An essential feature of the current capital markets ecosystem is ensuring that private transactional information (who holds a security and how much they hold) remains confidential at all times. This is where one of the key challenges with public, general-purpose blockchains comes into play — anyone can see the contents or holdings of any public address. And while users can easily have confidential transactions and balances with layer-2 solutions, they come with an unworkable compromise: to add confidentiality, they must sacrifice compliance. For these layer-2 solutions to maintain privacy of transactions, issuers are unable to configure compliance rules or report on ownership. On Polymesh, users are not forced to make the same choice.
Psst. Can you keep a Secret?
Institutions must protect the private and financial information of their clients to comply with privacy requirements and safeguard their financial interests. Today, participants are concerned about the unfair edge provided to algorithmic traders; the worry that these same firms could monitor movements of positions to infer potential trades is even more significant, and one that Confidentiality on Polymesh can protect from. Under these circumstances, securities firms may not be able fulfill large orders without revealing their intention, potentially costing their clients significantly more.
To further complicate the challenges, non-reporting issuers (a fancy name for a private company that does not have to report information to the securities regulator in their jurisdiction) do not want any information that leaks about who owns their shares or how many shares they may own. With a small pool of shareholders, many non-reporting issuers can be left vulnerable to actions affecting the control of a company should their shareholder information become public. The pseudonymous nature of general-purpose blockchains means tokenholders could be discovered and the target of unwanted attention or undue pressure by those looking to influence the security token issuing company.

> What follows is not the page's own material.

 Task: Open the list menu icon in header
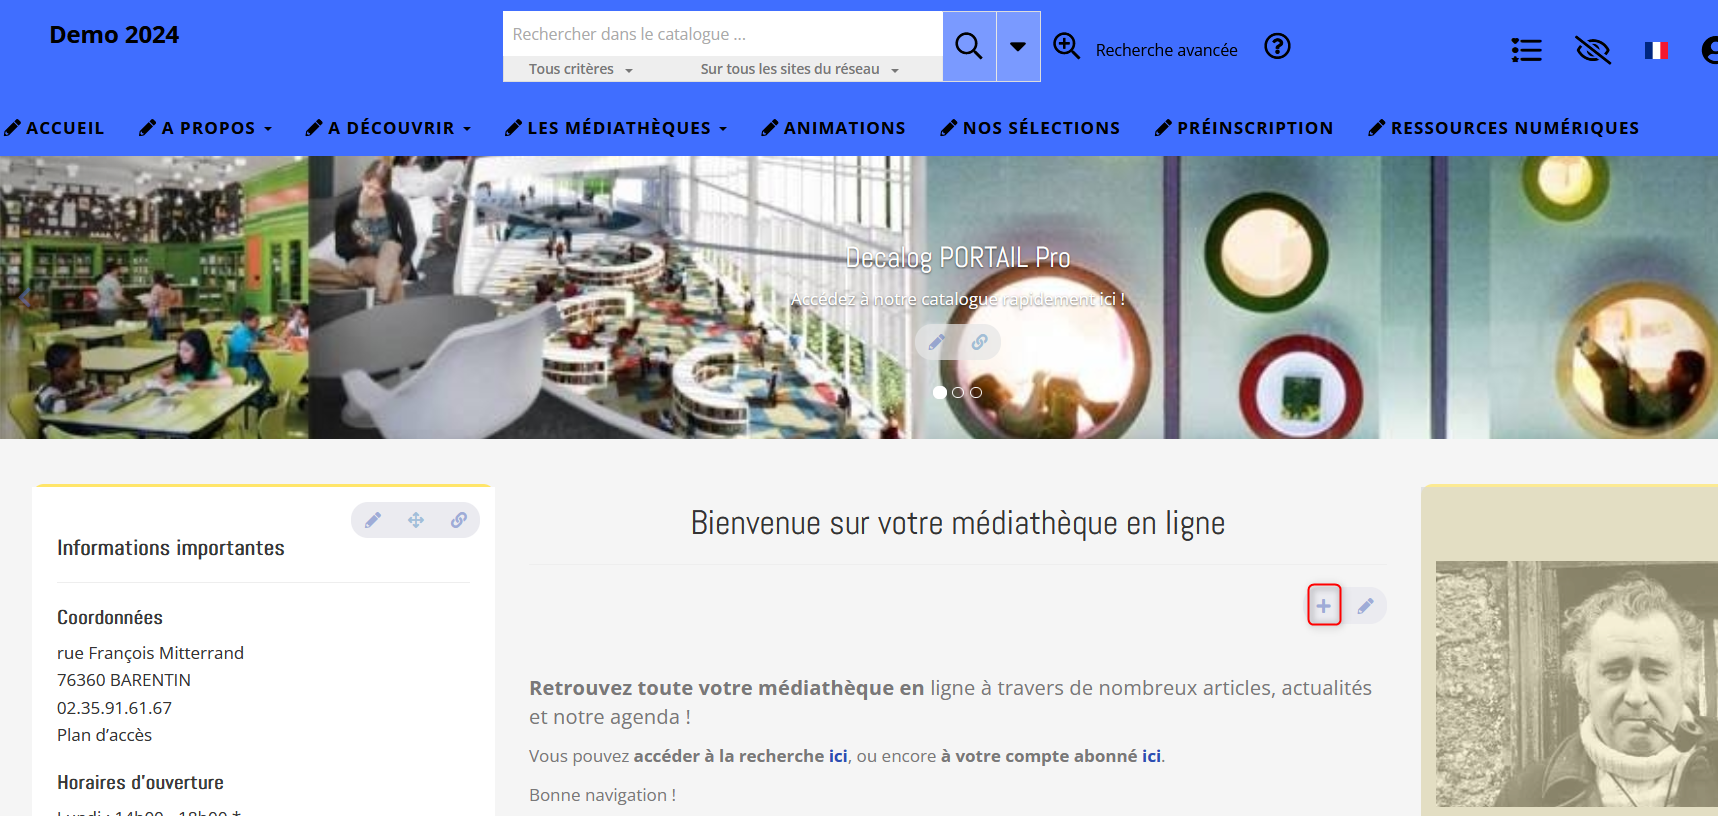tap(1526, 50)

With Confidentiality on Polymesh, issuers don’t have to worry about corporate information becoming public; information, like how many tokens a holder owns and when they are transferred, remains encrypted and private, the way it was intended.
How it Works
Achieving confidential transactions on a permissioned blockchain is no small feat. Neither is making Confidentiality seamless within the user experience. But for issuers on Polymesh, it’s just that; they are given the option to make transactions with their security token confidential during configuration. And for tokenholders, there’s no difference at all. What happens in the background is much more complex, with zero-knowledge proofs at the heart of technology. A blog post is not the place to try to explain the intricate details of PhD-level cryptography, but not to worry — we’ll be releasing a whitepaper in Fall 2020 that dives into all the details of confidential transactions on Polymesh.
Due to the sheer amount of work involved in creating this new approach to Confidentiality, confidential transactions are outside the scope of our Q1 2021 Polymesh mainnet release. Look out for the release of our whitepaper on the topic and in the coming weeks as well as an update on progress for a confidential transactions preview on our testnet in the fall.
The Polymesh Pillar Series
To understand how a blockchain built for security tokens could best address the challenges affecting adoption and acceptance of security tokens, we learned that it was not just Confidentiality acting as a roadblock. Governance, Identity, and Compliance were also elements that impacted the embrace of this technology by institutions, regulators, and issuers. That’s why each has been built into the core of Polymesh, removing challenges and bolstering security token adoption.